And I felt the rags of will and resolution tighten and re-firm in everyone around me, for if he went on, how could we not?

* * * *

I have no real measure for the span of eternity before the light came back next, only a marker for its end. Staring out from my lair under the gunwale with a muzzy sense of change. And then sudden, shocking comprehension, as the ragged stump of mast, the splintered midship bulwarks, the rags of fighting screen, the listing, paint-stripped figurehead assembled, above the clusters of bodies huddled among it all.

And the water that raged up beside us, cascading over the bows, doubtless the water still crashing at the slightest chance on our stern behind me, had changed color. Under the white spray and inlay of thrashing foam, it was green.
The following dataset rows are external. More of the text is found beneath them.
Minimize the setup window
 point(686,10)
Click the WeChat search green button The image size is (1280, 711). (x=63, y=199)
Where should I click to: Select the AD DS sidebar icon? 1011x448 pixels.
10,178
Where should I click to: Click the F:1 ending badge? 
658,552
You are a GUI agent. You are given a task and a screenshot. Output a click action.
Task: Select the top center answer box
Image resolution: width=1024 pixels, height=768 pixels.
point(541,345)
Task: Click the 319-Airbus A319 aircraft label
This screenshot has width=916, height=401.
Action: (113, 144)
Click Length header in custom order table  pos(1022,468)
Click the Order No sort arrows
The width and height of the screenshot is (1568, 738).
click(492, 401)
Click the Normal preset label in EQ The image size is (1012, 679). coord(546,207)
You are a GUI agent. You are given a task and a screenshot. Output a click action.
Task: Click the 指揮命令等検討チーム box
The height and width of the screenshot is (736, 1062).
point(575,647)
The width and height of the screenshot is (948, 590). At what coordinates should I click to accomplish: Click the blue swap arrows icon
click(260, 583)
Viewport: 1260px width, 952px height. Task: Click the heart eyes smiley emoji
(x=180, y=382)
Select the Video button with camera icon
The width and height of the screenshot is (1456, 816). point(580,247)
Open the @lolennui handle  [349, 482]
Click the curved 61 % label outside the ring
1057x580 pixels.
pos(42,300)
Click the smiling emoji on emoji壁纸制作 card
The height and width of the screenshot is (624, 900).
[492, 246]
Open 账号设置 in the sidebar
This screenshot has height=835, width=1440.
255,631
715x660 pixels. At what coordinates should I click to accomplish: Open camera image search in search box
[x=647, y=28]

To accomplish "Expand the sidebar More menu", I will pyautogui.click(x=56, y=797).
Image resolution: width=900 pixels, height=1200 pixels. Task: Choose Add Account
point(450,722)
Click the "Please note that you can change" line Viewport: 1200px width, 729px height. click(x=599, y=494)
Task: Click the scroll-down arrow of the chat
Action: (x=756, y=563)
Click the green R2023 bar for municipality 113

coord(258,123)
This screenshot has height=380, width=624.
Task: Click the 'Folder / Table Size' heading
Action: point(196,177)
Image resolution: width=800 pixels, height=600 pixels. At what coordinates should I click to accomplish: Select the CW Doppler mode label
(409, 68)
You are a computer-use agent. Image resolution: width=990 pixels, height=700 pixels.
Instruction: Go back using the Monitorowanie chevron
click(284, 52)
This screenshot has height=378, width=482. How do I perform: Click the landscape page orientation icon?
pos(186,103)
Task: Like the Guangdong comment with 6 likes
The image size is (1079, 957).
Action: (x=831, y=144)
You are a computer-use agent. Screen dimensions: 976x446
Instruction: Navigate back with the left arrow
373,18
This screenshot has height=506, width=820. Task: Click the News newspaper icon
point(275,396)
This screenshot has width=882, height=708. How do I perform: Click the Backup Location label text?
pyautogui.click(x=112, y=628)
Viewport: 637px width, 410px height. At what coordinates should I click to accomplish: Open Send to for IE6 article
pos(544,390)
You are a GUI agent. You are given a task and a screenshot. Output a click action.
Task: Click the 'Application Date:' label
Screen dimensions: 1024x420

Ice-cold, bitter deep southern green. But no longer the eternal grey of the storm.

The light strengthened. I craned up over the gunwale. And for the first time in six days, stared out not into a wall of spray and rain but over a wilderness of heaving ocean. The wind still flogged, the sea tossed us fiercely, but the air had cleared at last.

The others were rousing too. I heard murmurs, faint and hoarse, from cracked, bleeding lips. The slow lift of attention, and with it spirit, that ran like an intangible wave down the entire ship.

Beside me Azo dragged her elbows over the gunwale. On my other side, Verrith did the same. With the swift scrutiny of trouble­crew they stared about. Then across my head their eyes met in a long, expressionless look.

“What is it?” Alarm signals went off through every terrorstrung nerve. I got one of my own swollen, blistered hands on the gunwale and heaved myself up. “What’s wrong?”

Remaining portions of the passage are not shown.